In practice, this ran automatically during normal worktree lifecycle actions like:

  • Creating a worktree
  • Deleting a worktree

In my test case, this meant the Calculator app would open as those actions occurred.

This creates a simple but important behavior:

Opening or working with a repository can trigger execution defined entirely within that repository.


Implementation Detail

At a high level, the flow looks like:

repository config → hook resolution → shell execution

In code, that starts with resolving the hook from repository configuration:

const hooks = getEffectiveHooks(repo)
const script = hooks?.scripts[hookName]
 
if (!script) {
  return Promise.resolve({ success: true, output: '' })
}

Standard (macOS / Linux) Execution Path

In the standard execution path, the script is passed directly into a shell:

exec(script, { cwd, timeout: HOOK_TIMEOUT }, (error, stdout, stderr) => {
  // handle result
})

This is the key boundary: the contents of orca.yaml become shell input.

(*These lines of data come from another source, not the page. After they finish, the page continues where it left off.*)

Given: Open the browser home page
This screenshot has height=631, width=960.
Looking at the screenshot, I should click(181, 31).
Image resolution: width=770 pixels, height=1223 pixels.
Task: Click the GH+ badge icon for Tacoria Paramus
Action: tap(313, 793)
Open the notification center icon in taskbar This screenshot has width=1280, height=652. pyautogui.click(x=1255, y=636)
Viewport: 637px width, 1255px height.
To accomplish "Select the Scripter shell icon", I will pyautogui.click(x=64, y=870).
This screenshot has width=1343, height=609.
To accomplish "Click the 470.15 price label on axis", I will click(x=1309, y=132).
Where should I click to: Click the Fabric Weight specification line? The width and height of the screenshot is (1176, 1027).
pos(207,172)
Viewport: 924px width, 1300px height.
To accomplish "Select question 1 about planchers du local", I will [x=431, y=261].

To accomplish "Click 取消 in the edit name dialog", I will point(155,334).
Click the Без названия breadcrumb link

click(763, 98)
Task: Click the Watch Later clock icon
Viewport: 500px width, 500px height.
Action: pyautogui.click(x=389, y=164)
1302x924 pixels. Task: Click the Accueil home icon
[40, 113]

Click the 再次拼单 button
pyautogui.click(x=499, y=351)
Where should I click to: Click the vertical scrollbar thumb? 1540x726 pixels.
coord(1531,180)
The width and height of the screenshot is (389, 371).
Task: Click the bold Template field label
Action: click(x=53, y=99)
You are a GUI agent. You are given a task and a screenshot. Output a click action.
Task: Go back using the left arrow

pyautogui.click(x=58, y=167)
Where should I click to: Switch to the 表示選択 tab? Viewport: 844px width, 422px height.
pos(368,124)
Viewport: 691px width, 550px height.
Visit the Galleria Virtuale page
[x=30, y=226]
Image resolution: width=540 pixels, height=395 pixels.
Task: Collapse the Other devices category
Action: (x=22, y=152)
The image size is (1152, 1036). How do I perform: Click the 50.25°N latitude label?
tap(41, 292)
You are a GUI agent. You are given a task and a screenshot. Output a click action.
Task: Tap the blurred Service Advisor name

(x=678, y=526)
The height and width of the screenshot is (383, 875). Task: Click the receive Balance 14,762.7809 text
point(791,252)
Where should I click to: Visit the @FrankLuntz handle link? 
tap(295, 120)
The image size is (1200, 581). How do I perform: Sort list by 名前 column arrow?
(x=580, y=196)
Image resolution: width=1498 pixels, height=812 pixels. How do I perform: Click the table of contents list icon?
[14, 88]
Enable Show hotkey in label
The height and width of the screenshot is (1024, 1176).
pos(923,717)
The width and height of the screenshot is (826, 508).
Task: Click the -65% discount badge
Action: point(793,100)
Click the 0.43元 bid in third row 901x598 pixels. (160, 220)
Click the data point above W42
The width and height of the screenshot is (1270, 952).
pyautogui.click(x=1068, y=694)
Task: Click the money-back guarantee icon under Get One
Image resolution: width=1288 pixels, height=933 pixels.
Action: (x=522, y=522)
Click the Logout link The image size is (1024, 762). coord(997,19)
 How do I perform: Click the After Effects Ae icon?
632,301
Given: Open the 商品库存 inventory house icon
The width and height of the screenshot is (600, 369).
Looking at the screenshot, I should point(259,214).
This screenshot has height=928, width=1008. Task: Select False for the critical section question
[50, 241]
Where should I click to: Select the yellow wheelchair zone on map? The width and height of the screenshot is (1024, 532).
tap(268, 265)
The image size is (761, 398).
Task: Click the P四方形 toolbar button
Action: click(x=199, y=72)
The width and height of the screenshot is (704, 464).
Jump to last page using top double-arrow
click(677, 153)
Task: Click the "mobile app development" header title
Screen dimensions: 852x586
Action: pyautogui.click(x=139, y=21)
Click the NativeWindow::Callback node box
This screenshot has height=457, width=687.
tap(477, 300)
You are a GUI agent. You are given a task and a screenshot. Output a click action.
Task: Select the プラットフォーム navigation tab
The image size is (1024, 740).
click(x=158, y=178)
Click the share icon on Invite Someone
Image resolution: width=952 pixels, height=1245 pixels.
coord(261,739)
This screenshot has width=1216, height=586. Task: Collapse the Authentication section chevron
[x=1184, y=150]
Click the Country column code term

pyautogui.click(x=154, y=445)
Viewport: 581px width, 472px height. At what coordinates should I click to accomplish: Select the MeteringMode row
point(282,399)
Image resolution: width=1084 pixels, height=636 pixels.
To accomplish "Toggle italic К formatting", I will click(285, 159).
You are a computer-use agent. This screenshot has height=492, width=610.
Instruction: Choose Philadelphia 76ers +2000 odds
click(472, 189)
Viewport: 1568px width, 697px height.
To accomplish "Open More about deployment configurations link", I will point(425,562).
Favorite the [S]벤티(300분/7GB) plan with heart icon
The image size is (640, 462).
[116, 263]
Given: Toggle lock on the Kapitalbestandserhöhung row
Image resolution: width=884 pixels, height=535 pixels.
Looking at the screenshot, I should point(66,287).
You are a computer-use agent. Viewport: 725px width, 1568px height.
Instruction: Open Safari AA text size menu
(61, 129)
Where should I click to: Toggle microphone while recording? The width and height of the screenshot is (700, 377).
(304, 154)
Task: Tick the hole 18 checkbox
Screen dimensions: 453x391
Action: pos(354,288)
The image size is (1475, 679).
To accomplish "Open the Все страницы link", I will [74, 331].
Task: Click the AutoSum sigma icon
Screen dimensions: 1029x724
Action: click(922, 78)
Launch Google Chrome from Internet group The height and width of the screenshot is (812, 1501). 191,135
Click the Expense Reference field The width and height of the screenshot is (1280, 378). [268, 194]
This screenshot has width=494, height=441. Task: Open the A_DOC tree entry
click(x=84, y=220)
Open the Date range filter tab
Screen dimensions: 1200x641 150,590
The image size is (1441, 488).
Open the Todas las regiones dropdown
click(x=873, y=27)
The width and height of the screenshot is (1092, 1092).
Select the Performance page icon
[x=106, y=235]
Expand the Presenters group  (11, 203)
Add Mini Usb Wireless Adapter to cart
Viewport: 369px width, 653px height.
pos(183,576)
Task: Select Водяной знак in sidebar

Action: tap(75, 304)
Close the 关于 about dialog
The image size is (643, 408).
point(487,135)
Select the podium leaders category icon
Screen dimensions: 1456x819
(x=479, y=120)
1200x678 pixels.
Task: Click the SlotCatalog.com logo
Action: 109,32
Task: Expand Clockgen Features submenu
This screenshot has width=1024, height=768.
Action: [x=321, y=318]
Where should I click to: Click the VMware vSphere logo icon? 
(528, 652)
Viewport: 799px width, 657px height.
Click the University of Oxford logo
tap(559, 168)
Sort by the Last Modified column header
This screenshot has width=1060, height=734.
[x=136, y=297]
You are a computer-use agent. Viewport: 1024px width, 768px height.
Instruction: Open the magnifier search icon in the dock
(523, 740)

At its simplest, this becomes:

repository-controlled string → shell execution

Windows / WSL Execution Path

In WSL environments, the same script is routed through bash -c:

const escapedCwd = wslInfo.linuxPath.replace(/'/g, "'\\''")
const escapedScript = script.replace(/'/g, "'\\''")
const bashCmd = `cd '${escapedCwd}' && ${escapedScript}`
 
execFile(
  'wsl.exe',
  ['-d', wslInfo.distro, '--', 'bash', '-c', bashCmd],
  {
    timeout: HOOK_TIMEOUT,
    encoding: 'utf-8',
    env: { ...process.env, ...wslEnv }
  },
  ...
)

Why It's Interesting

This isn’t unique to Orca—many tools support hooks or setup scripts.

What stood out is how naturally execution becomes tied to normal workflows like creating or operating on a worktree, rather than an explicit action like running a script.


Contribution

I opened a PR to help refine how this behavior is handled:

https://github.com/stablyai/orca/pull/1138

Huge thanks to the Orca / Stably AI team for being responsive and thoughtful. The maintainer jumped on this quickly and did the bulk of the work to refine the overall approach.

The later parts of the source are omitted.